» Selected extract:

◆ ◆ ◆ ◆ ◆ ◆ ◆

The cost of the shift - which includes issuing new cards to customers as well as buying new card terminals for every one of its checkouts - is expected to be north of $100 million.

As part of its announcement, Target said yesterday that it has hired Bob DeRodes, described as a former senior information technology adviser for the U.S. Department of Homeland Security, Secretary of Defense, and the Justice Department, to be its new Chief Information Officer (CIO). he succeeds Beth Jacobs, who resigned after the breach was revealed.

DeRodes has also held top technology positions at a number of companies including Citibank, USAA Federal Savings Bank, First Data, Home Depot and Delta Air Lines.

The Times writes that Target also has "outlined some of the security measures it had been adapting. In some instances, it has deployed advanced technology like white-listing, which allows only web traffic that the company knows is innocuous to enter its systems. In other cases, the company is adding more sophisticated security around its network, including for its payment systems and customer data, which security experts say the company should have done long ago."

All these moves come in the wake of a security breach during the 2013 holiday shopping season that exposed the credit and debit card information of more than 50 million Target shoppers to what some experts said were organized criminals in Eastern Europe. This breach also create a crisis of confidence for Target in general, which had a negative impact on its sales and profits.

◆ ◆ ◆ ◆ ◆ ◆ ◆

» Data extract:
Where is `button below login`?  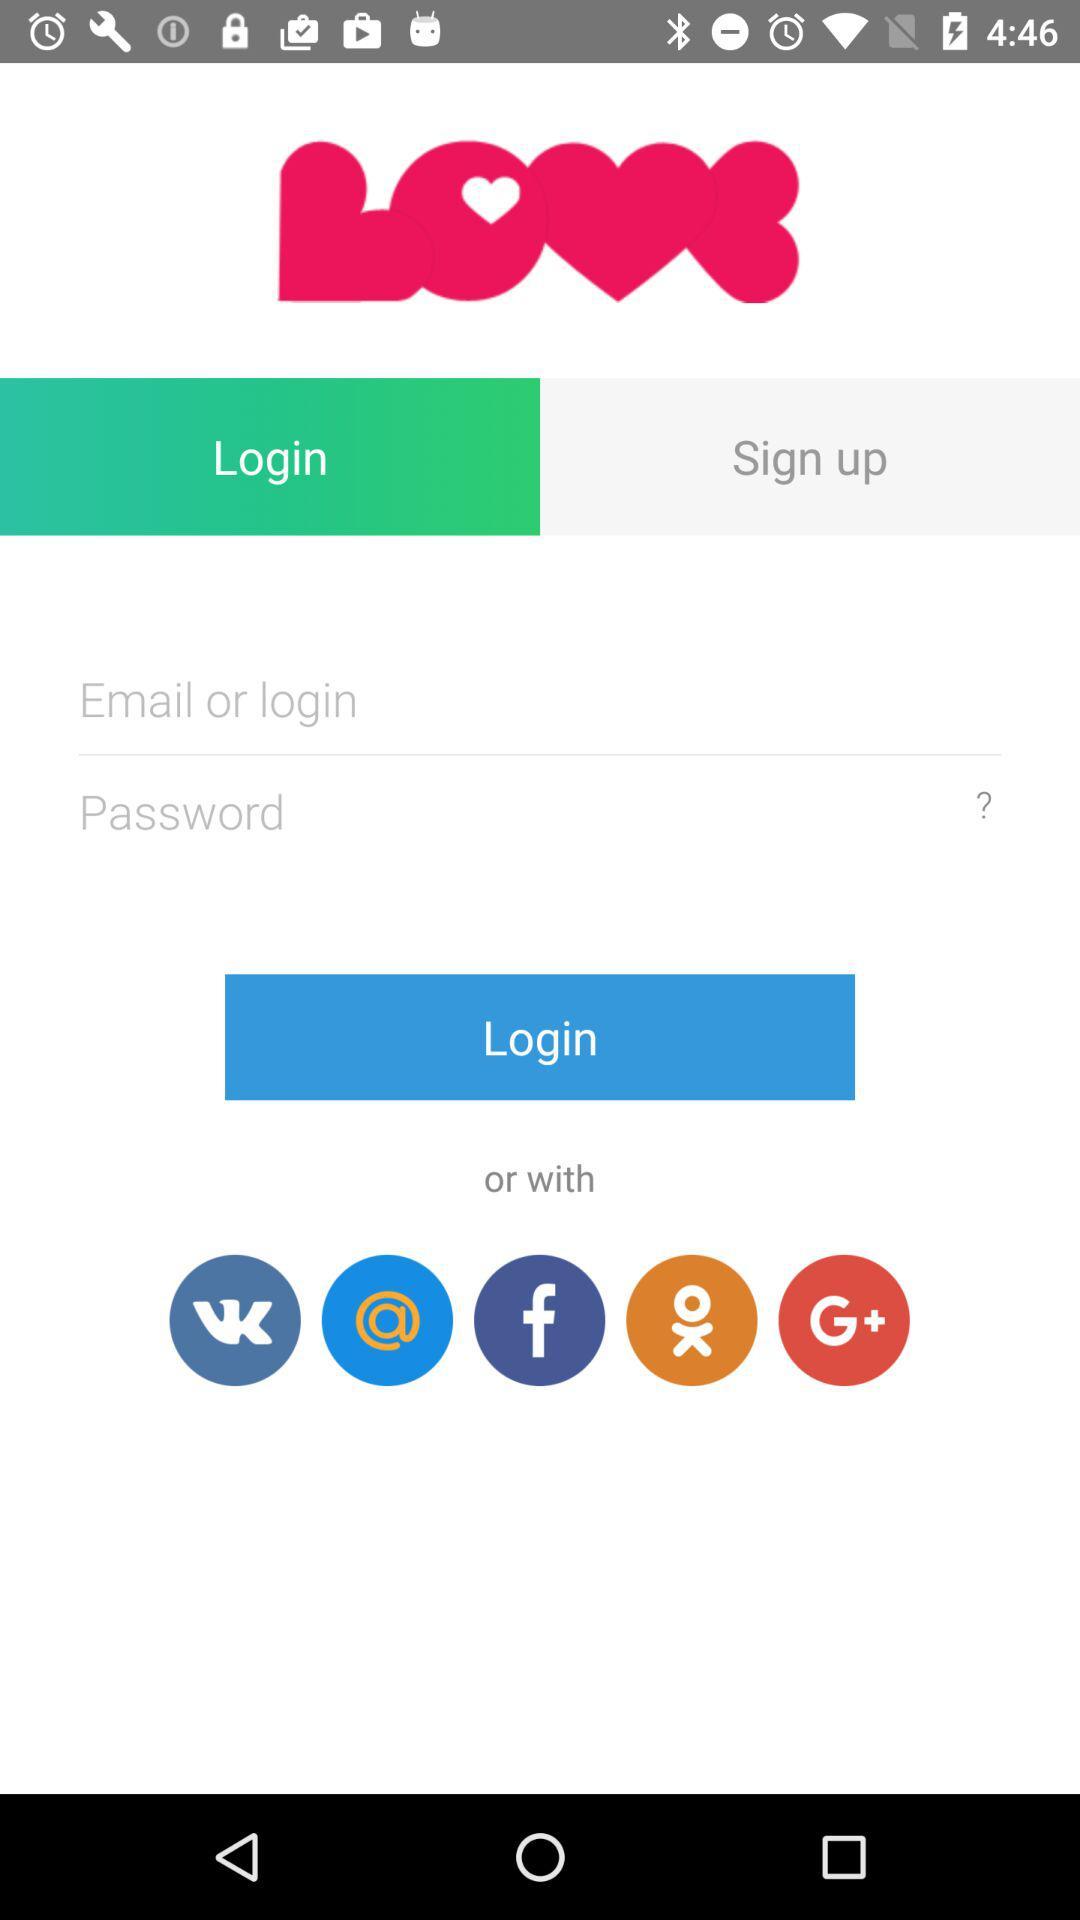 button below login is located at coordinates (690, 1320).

◆ ◆ ◆ ◆ ◆ ◆ ◆

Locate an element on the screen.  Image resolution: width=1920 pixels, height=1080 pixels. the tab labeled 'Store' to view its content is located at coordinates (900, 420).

◆ ◆ ◆ ◆ ◆ ◆ ◆

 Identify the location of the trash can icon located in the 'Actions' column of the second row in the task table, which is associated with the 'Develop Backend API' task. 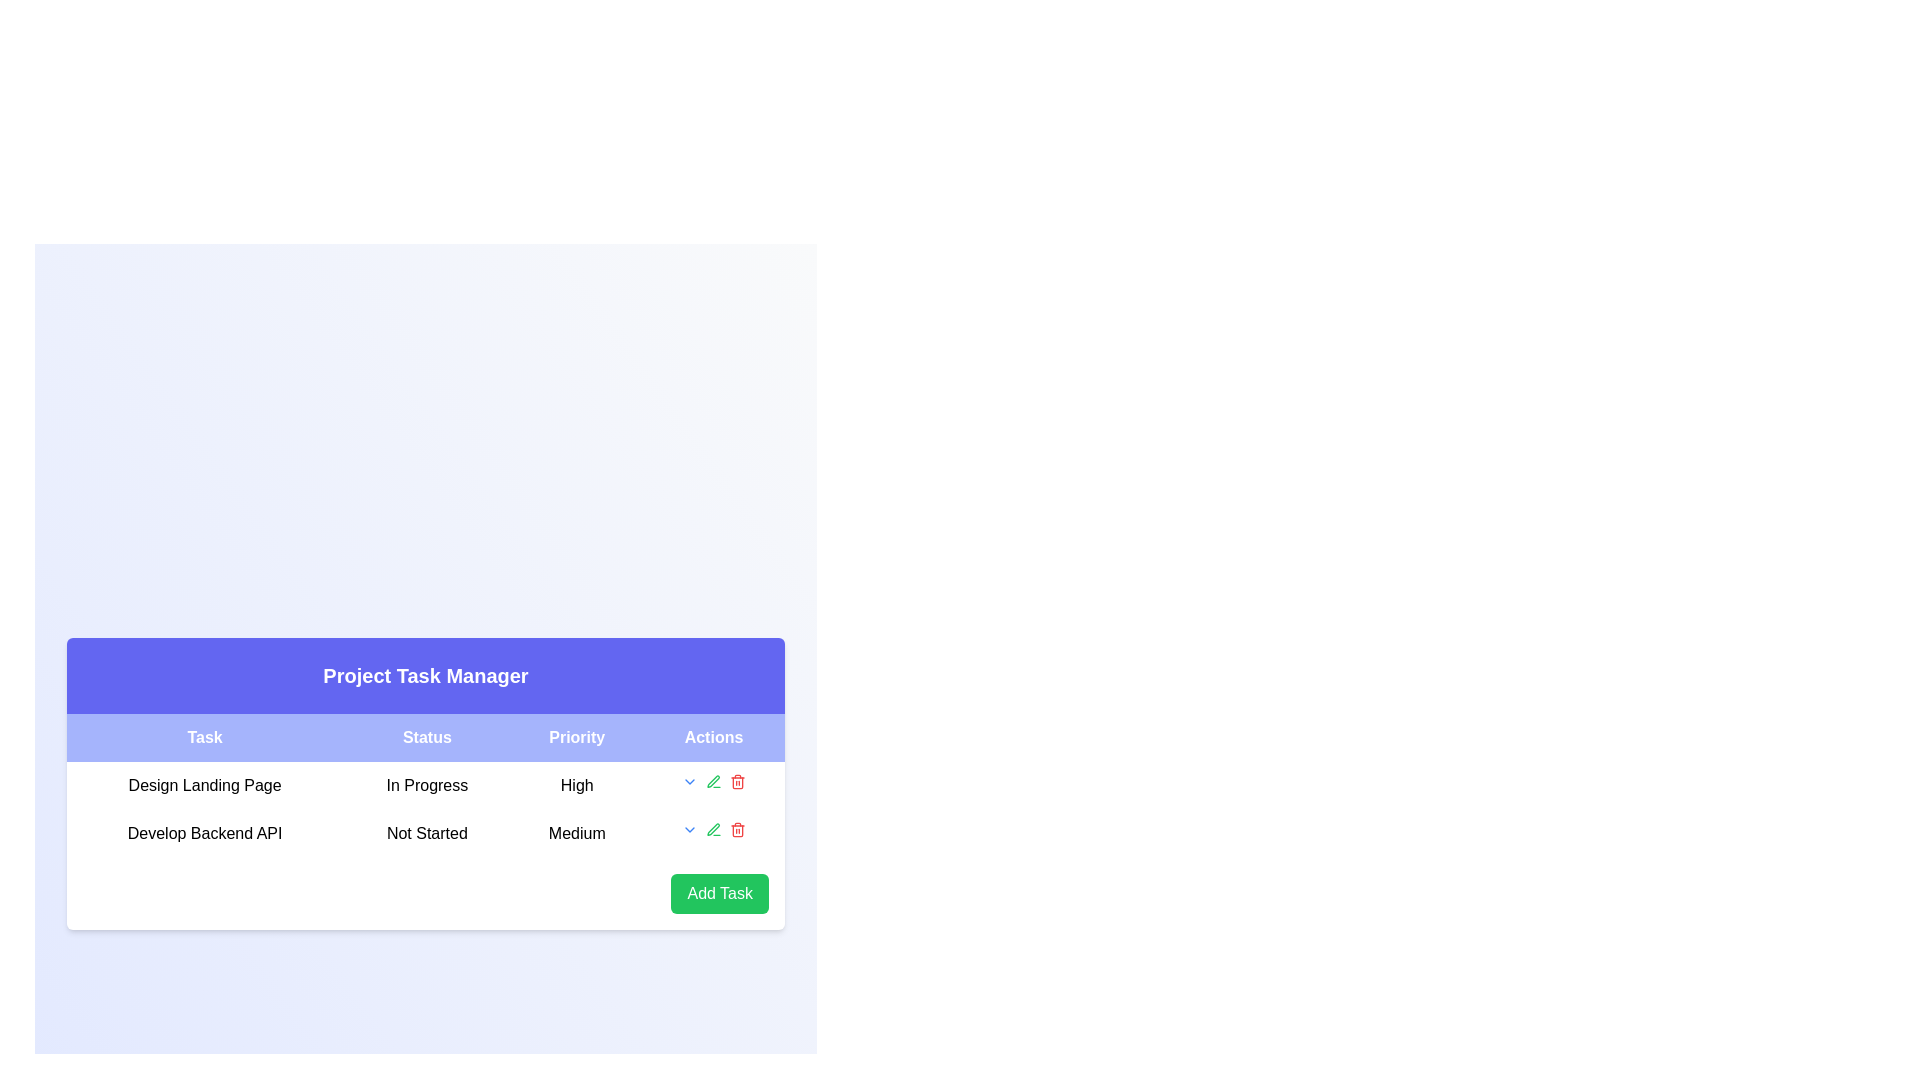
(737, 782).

◆ ◆ ◆ ◆ ◆ ◆ ◆

» Problems to solve:
1. Duplicate the passage on Target's security changes word for word, starting with "As part of its" and going on through "Delta Air Lines.".
2. According to the passage on Target's security changes, who did Target hire as its new Chief Information Officer?

» Answers to the exercises:
1.
As part of its announcement, Target said yesterday that it has hired Bob DeRodes, described as a former senior information technology adviser for the U.S. Department of Homeland Security, Secretary of Defense, and the Justice Department, to be its new Chief Information Officer (CIO). he succeeds Beth Jacobs, who resigned after the breach was revealed.

DeRodes has also held top technology positions at a number of companies including Citibank, USAA Federal Savings Bank, First Data, Home Depot and Delta Air Lines.

2. Bob DeRodes